Today, as the second-ranking official in the U.K.’s Department for International Development, Mr. Stewart advocates a more targeted approach. In 2006, he and his wife, Shoshana Stewart, worked with Prince Charles and Afghan President Hamid Karzai to set up Turquoise Mountain, a charity that trains artisans and focuses on preserving Afghanistan’s cultural heritage. The organization has since restored more than 112 historic and community buildings in an old neighborhood in Kabul and has trained over 1,000 masons, carpenters and laborers.
That kind of training gives people specific skills that pay off in the longer term, he says. “I wish when I was in Iraq we actually saved the historic bazaar rather than try elaborate, very grand government services in the context of a war.”

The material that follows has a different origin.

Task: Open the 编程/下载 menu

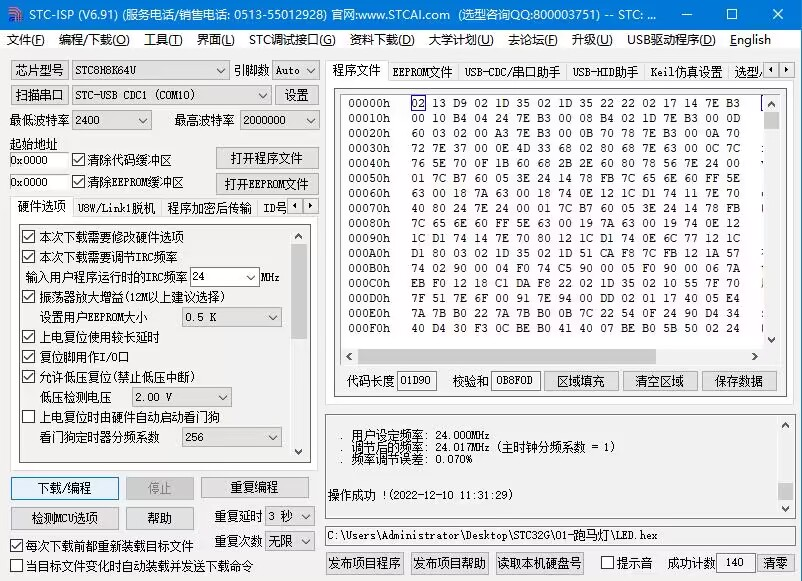Action: click(94, 40)

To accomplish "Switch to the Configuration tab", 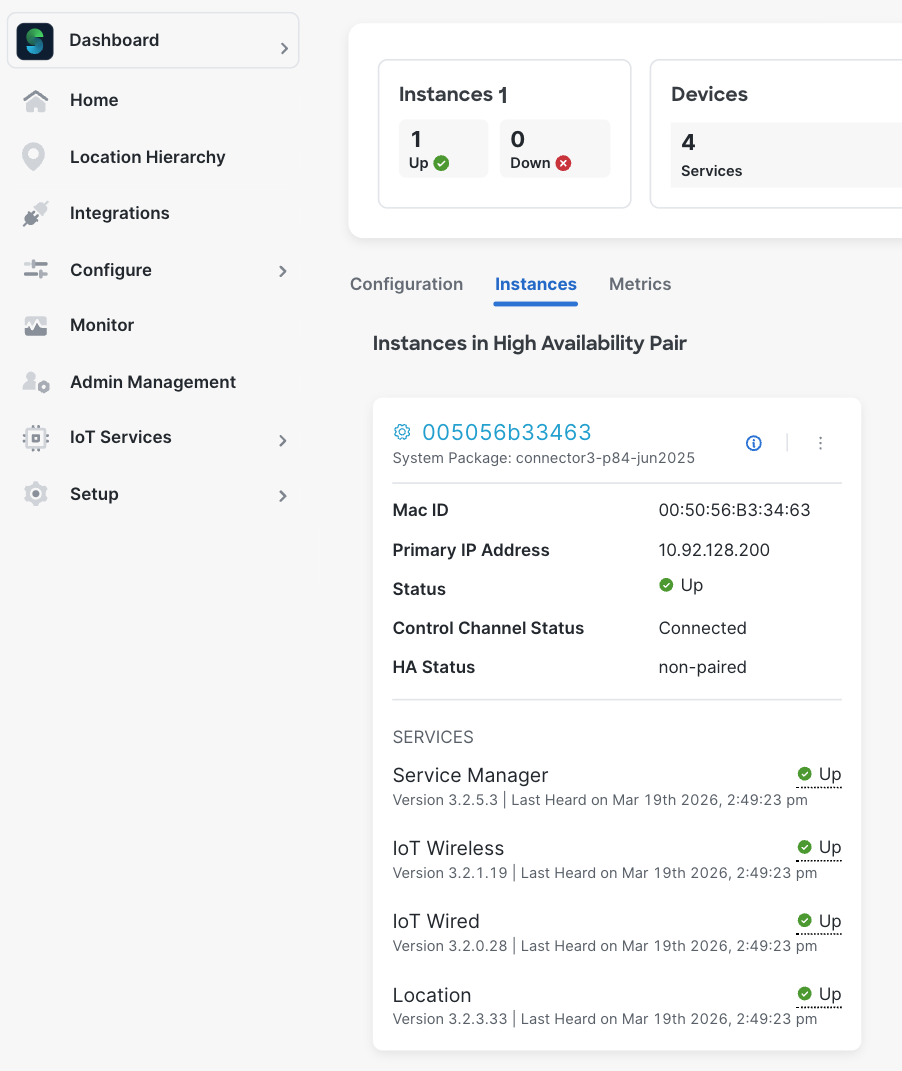I will coord(406,284).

In the international arena, Mr. Stewart supports a strong, engaged global presence for the U.S. Still, he sympathizes with President Barack Obama’s resistance to being drawn into Syria. “I saw so clearly in Afghanistan and Iraq the perils of overoptimism,” he says.
Mr. Stewart lives in Cumbria with his wife, who runs Turquoise Mountain, and their 2-year-old son. His father, whom Mr. Stewart calls his “living hero,” died last year. Mr. Stewart says that neither he nor his father, who was proudly Scottish, advocated for Scotland’s independence. “He would feel it was no fun being Scottish if he didn’t have the English to annoy,” he says.
As for future journeys, Mr. Stewart says that he would like eventually to walk from northern Myanmar to southern China and to take a trip on a camel across the Sahara. He also aspires to re-create his long walk through Asia, but going the other direction this time, from Bangladesh to Turkey.
“The challenge is, how do you do that when you have a 2-year-old son?” he asks. He hopes that his son will one day walk with him, just as he did with his father. For now, he says, “Maybe he’ll bicycle alongside me or something. He has incredibly tough little legs.”